Exercise objective: Only the lines holding "pixels" are wanted here; copy each from the listing.

Data to process:
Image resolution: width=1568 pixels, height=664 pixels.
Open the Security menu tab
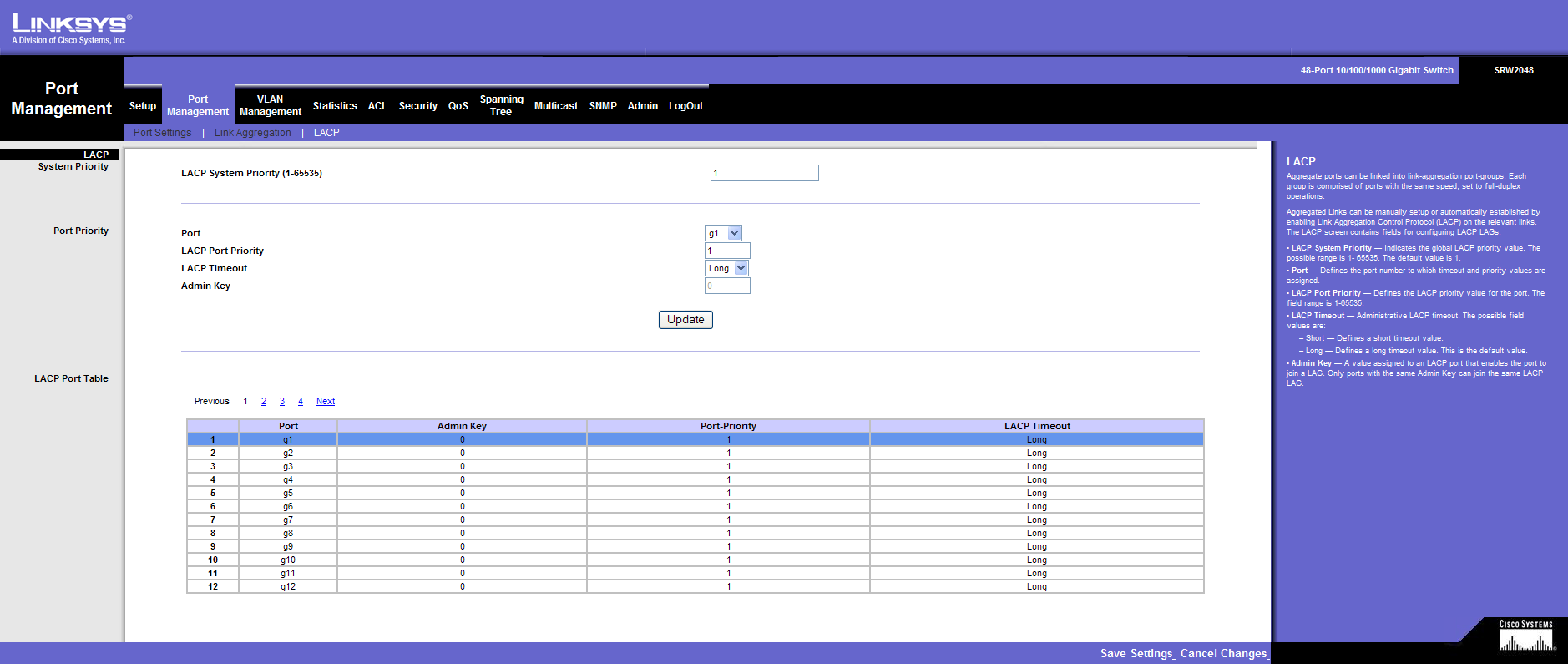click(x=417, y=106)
...
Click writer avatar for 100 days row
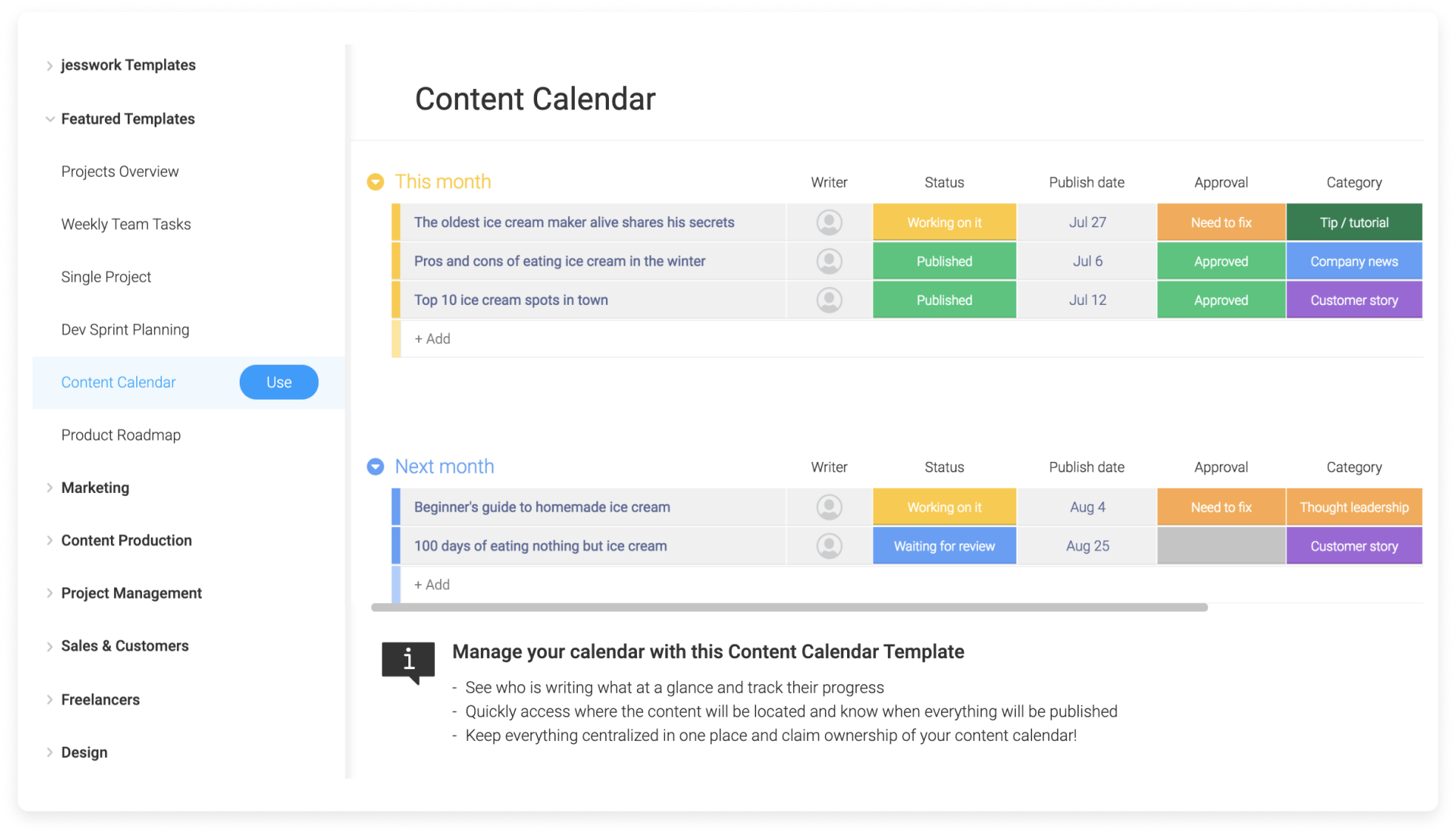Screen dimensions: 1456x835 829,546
...
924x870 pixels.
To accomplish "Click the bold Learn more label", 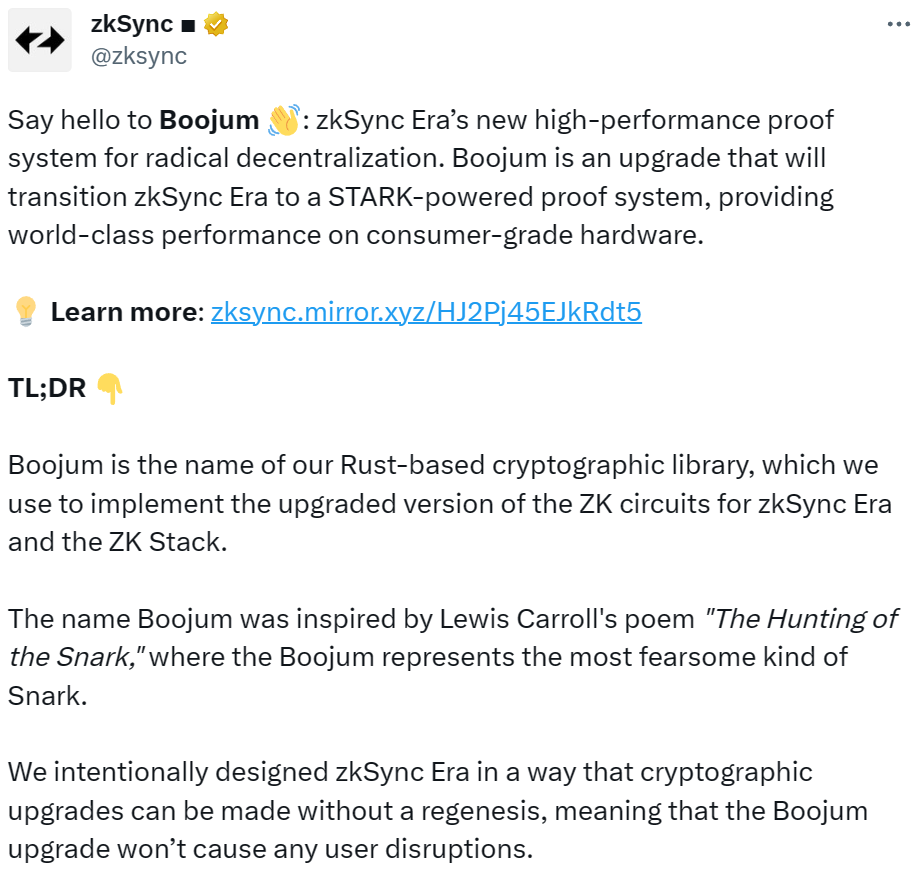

Result of the task:
Image resolution: width=1568 pixels, height=664 pixels.
924x870 pixels.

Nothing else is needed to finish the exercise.